Im Wartezimmer angekommen, überkommt mich ein seltsames Gefühl. Es ist dieses sonderbare Gefühl, als würde etwas Schreckliches unmittelbar bevorste­­­­­hen. Fast so wie in alten Hitchcock-Schockern, wenn das Messer hinterm Duschvorhang blitzt und man einfach nur die Decke übers Gesicht ziehen will, bevor das Blut spritzt. Angstschauer bahnen sich in lähmender Zeitlupengeschwindigkeit über den Rücken. Meine Atmung wird flacher und flacher. Enge, ich spüre nichts als Enge in der Brust, als hätte es sich ein dicker, fetter Elefant darauf gemütlich gemacht. »Verpiss dich«, denke ich, während die Seiten der Illustrierten zum hundertsten Mal durch meine Finger gleiten, ohne dass ich auch nur einen einzigen Buchstaben, geschweige denn ein ganzes Wort darin gelesen habe.

Wann werde ich bloß endlich aufgerufen? Warum dauert das so lange? Ist diese schwangere Übermutter mit ihren drei Kids nicht lange nach mir gekommen? Und die pausenlos mit ihrer Sitznachbarin schnatternde Oma doch auch.
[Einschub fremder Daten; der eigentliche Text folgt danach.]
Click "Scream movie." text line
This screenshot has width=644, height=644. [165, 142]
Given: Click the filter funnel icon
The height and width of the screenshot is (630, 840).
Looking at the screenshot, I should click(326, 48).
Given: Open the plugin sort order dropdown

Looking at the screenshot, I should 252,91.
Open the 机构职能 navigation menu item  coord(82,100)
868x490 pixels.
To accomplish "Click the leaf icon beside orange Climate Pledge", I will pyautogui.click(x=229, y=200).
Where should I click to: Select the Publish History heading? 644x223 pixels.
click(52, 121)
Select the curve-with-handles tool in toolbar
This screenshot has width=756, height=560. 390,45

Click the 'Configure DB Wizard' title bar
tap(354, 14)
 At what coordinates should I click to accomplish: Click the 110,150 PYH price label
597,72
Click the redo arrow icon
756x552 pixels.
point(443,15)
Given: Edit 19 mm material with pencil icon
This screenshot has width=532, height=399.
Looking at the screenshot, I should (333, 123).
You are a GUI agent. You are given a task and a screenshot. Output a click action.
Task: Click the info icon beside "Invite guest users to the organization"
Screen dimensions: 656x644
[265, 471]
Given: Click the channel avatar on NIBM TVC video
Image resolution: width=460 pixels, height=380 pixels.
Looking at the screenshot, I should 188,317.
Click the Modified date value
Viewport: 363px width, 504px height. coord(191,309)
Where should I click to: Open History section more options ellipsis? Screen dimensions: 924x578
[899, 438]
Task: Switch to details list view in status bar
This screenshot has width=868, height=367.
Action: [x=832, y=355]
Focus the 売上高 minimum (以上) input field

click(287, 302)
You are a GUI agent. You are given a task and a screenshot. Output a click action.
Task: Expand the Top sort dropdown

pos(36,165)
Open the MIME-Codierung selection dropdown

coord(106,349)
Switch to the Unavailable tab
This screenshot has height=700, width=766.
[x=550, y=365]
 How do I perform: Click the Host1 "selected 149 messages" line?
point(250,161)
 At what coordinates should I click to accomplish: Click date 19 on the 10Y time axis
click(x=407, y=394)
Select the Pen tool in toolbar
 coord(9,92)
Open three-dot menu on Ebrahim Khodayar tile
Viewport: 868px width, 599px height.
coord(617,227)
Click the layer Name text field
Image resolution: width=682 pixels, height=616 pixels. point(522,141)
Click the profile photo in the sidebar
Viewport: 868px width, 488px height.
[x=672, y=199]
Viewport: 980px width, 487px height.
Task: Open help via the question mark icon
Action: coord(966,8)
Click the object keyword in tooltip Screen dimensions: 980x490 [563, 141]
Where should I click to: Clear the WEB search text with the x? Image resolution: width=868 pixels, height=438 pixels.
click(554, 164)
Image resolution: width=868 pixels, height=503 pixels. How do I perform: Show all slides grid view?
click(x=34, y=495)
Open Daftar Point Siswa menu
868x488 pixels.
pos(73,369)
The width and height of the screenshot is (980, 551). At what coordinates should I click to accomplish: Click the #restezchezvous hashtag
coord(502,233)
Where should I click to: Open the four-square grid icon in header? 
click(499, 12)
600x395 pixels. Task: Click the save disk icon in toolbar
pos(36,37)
Wie all die anderen, deren Namen längst durch den Lautsprecher an der vergilbten Decke gerattert sind und die sich längst wieder aus der Praxis verabschiedet haben, mit einem Rezept oder Arztbericht in der Hand und einem ­erleichterten, zufriedenen Lächeln im Gesicht, weil sich das Jucken zwischen den Beinen doch nur als harmlose Pilzinfektion herausgestellt hat. Haben die ein Glück!

Meine Gedanken fahren nicht nur Karussell, sondern regelrecht Geisterbahn. Will sich der Weißkittel etwa ­besonders viel Zeit für mich nehmen, um mir ganz behutsam beizubringen, dass ich mich die letzte halbe Stunde völlig zu Recht verrückt gemacht habe? Wenige Minuten später ­erfahre ich es.